Net income climbed 5.1 percent in the first quarter to $37.4 million, or 23 cents a share, from $35.6 million, or 19 cents, a year earlier, the company said today in a statement. Per-share net was expected to be 28 cents, based on the average estimate of 14 analysts surveyed by Bloomberg.

“The markets were very challenging in the quarter,” Michael Kim, an analyst with Sandler O’Neill & Partners LP in New York, said in an interview. He had estimated earnings at 27 cents a share. “Janus just got caught up in that, along with everybody else.” Chief Executive Officer Gary Black, who took over in 2006, has had mixed success rebuilding Janus, which lost money in five of the past seven years after the collapse of the Internet stock bubble led to a 50 percent drop in assets. While fund returns have improved, the company has struggled to hang onto investors.

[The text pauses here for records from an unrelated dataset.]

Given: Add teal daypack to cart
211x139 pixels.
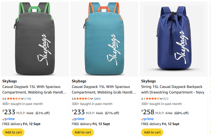Looking at the screenshot, I should click(x=83, y=132).
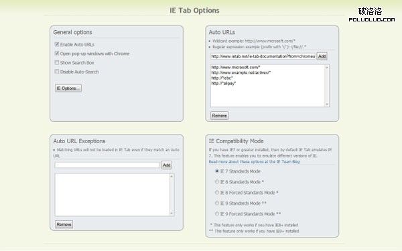Click Remove under the Auto URLs list
The height and width of the screenshot is (251, 402).
[220, 116]
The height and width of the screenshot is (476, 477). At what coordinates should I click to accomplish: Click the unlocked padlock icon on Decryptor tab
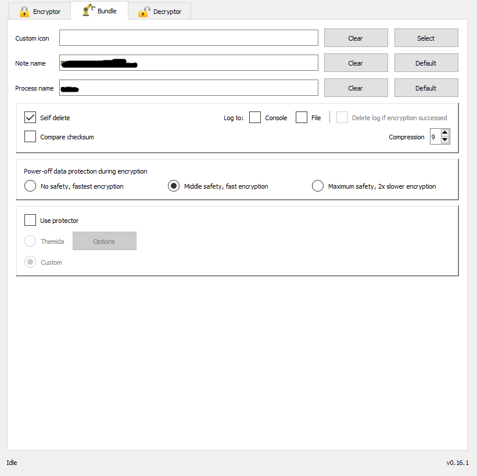tap(144, 12)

Investors withdrew $1.5 billion from Janus’ stock and bond funds and $600 million from money-market funds in the quarter. That compares with $2.5 billion in net redemptions in the last three months of 2007.

Assets declined 9.2 percent to $187.6 billion from year-end on the fund outflows and market depreciation. They increased 6.5 percent from a year earlier. Most of the net withdrawals, $1.1 billion, came from Janus’ Intech subsidiary, which uses complex mathematical formulas to pick trades.

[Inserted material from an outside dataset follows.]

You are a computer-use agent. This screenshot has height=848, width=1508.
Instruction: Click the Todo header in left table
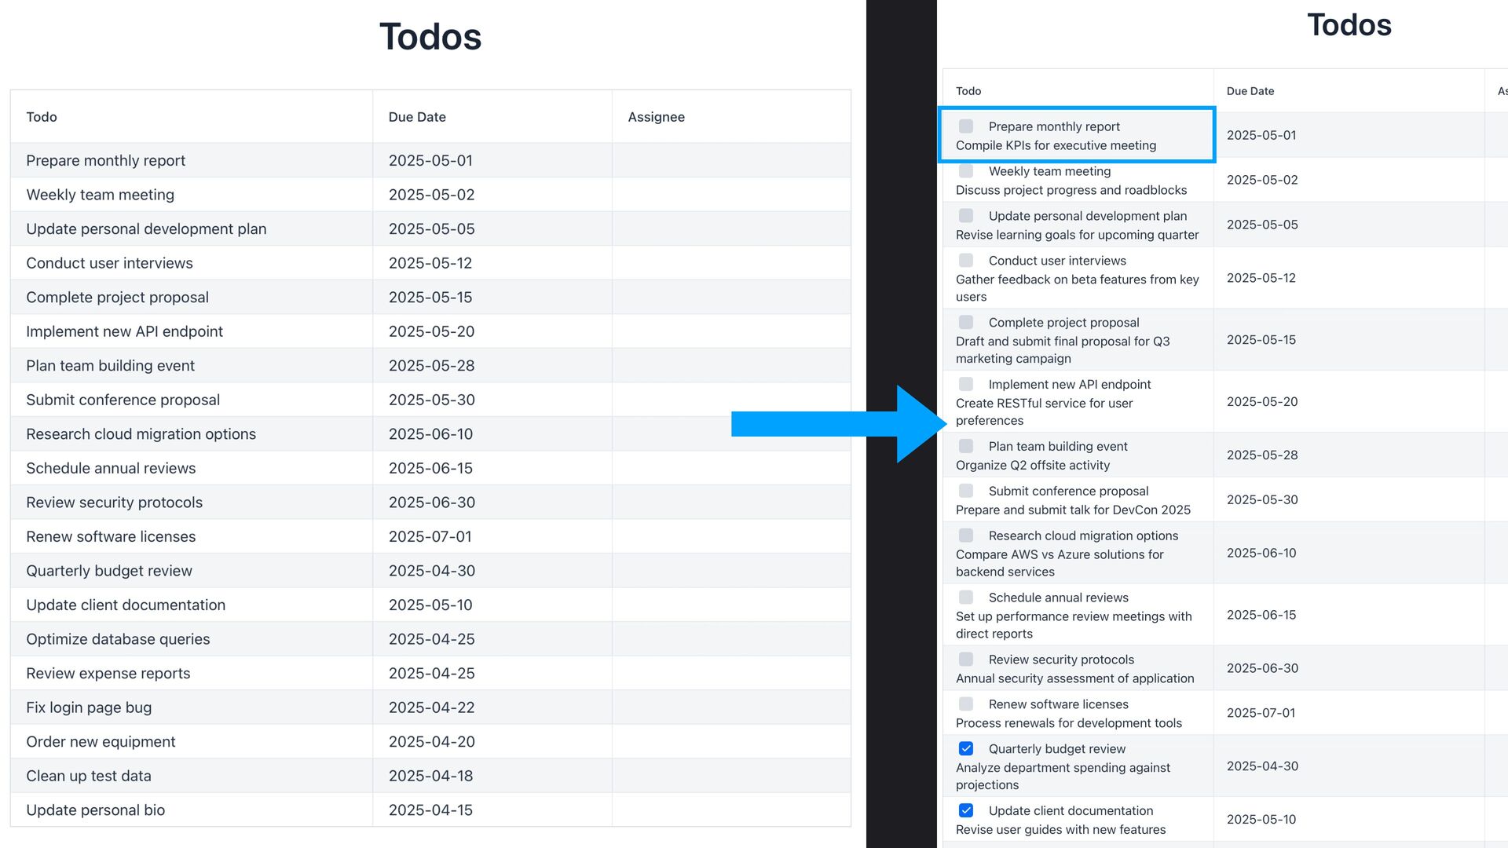coord(42,117)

Black has changed manager compensation and emphasized a team approach to running funds. Several managers left, including Scott Schoelzel and David Corkins, who ran the company’s two largest funds.

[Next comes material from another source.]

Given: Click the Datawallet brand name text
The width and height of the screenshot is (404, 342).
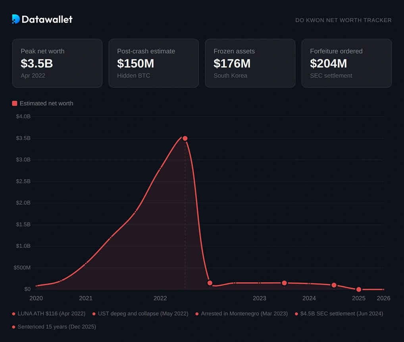Looking at the screenshot, I should pos(47,19).
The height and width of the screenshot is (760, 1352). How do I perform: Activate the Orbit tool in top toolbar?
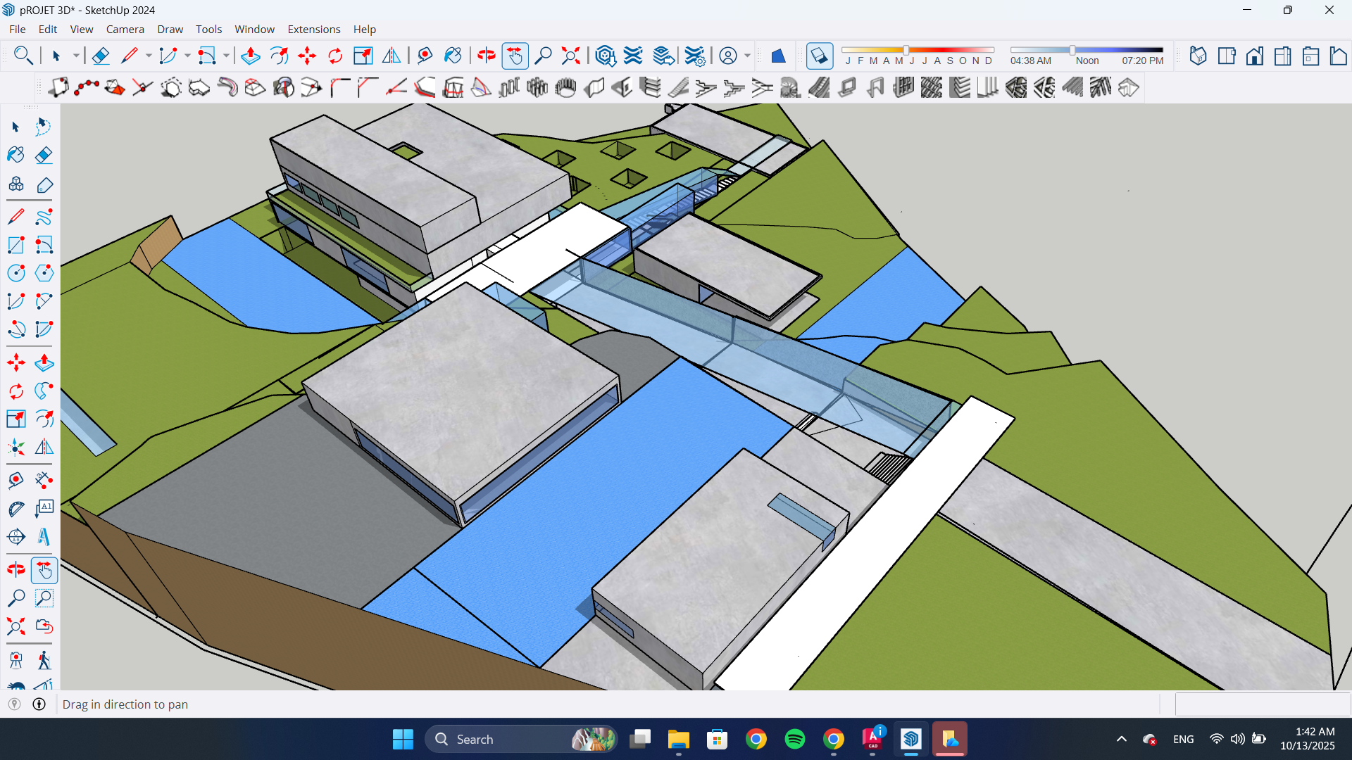[x=486, y=56]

Revenue rose 13 percent to $281.2 million, while expenses climbed 7.1 percent. Earnings included a $9.5 million loss on consolidated seed capital investments, compared with a $17.6 million gain in the fourth quarter.

Janus closed up $1.51, or 6.02 percent, at $26.58 on New York Stock Exchange composite trading. The stock has lost 25 percent this year, compared with the 6.3 percent decline by the Standard & Poor’s Index.